▸ Extract provided:
>>>

Regarding your taxonomy hierarchy you're almost on Drupal's track. I wouldn't create a term called "Newsletters" (I don't see the point, yet), but create a vocabulary called "Newsletters". Within this vocabulary I'd create first-level terms describing the different newsletter available (i.e. "Newsletter A").

Next, you connect the vocabulary "Newsletters" with your content type "issue".

As xkingpin pointed out correctly, NAT ( will be your module of choice, so install it and set up the new options for the content type "issue" (i.e. linkage of issue term).

Then you use your issue node type to create issues (I am assuming all newsletters share the same content type). Upon taxonomy selection you just choose the right newsletter term this issue belongs to (i.e. "Newsletter A"). NAT will automatically assign this term to the issue as well as creating a sub-term to that first-level term. The name of the subterm will match the title of your issue, so you may just call it "Issue #1 - 2010-03-01" to create a sub-term called "Issue #1 - 2010-03-01".

<<<

▸ Exercises:
A – Do these statements agree with the Drupal newsletter taxonomy advice? For each, answer yes or no and quote the words that decide it. (i) The advice favors a vocabulary named "Newsletters" over a term by that name. (ii) The sub-term NAT creates takes its name from the issue's title. (iii) The advice assumes each newsletter has its own content type.
B – Write what comes next in the Drupal newsletter taxonomy advice, starting after its last sentence.

▸ Dataset entries:
>>>

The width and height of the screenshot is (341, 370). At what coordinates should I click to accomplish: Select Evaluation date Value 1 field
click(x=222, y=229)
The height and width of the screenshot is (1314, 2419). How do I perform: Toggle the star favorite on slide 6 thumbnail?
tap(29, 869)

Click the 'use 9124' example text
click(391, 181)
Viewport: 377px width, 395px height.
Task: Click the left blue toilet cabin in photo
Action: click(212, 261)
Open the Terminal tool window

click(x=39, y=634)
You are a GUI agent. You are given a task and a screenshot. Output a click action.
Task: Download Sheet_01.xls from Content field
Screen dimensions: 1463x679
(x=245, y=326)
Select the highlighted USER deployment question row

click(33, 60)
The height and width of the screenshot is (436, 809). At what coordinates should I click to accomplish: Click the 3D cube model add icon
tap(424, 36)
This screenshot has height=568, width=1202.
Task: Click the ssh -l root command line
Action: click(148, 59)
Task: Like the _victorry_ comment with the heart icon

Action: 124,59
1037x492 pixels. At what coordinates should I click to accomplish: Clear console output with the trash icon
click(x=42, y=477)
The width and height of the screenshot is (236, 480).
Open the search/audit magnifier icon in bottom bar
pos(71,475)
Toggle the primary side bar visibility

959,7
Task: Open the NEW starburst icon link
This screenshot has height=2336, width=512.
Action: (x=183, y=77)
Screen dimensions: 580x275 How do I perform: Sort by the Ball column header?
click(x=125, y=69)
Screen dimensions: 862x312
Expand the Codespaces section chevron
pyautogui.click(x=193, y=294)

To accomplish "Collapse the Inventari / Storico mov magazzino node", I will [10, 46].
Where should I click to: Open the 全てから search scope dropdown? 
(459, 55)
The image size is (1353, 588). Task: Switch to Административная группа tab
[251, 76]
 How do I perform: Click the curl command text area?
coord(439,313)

<<<

▸ Responses to the tasks:
A –
(i) Yes: "I wouldn't create a term called "Newsletters" (I don't see the point, yet), but create a vocabulary called "Newsletters"."
(ii) Yes: "The name of the subterm will match the title of your issue"
(iii) No: "I am assuming all newsletters share the same content type"

B –
When viewing the issue node it will have two terms assigned ("Newsletter A", "Issue #1 - 2010-03-01"). Any article referenced within the issue may now be tagged with the issue sub-term. On NAT admin ui you may choose if the issue term directly links to the issue node instead of linking to a view of all node tagged with the same issue term (which is default behaviour of drupal).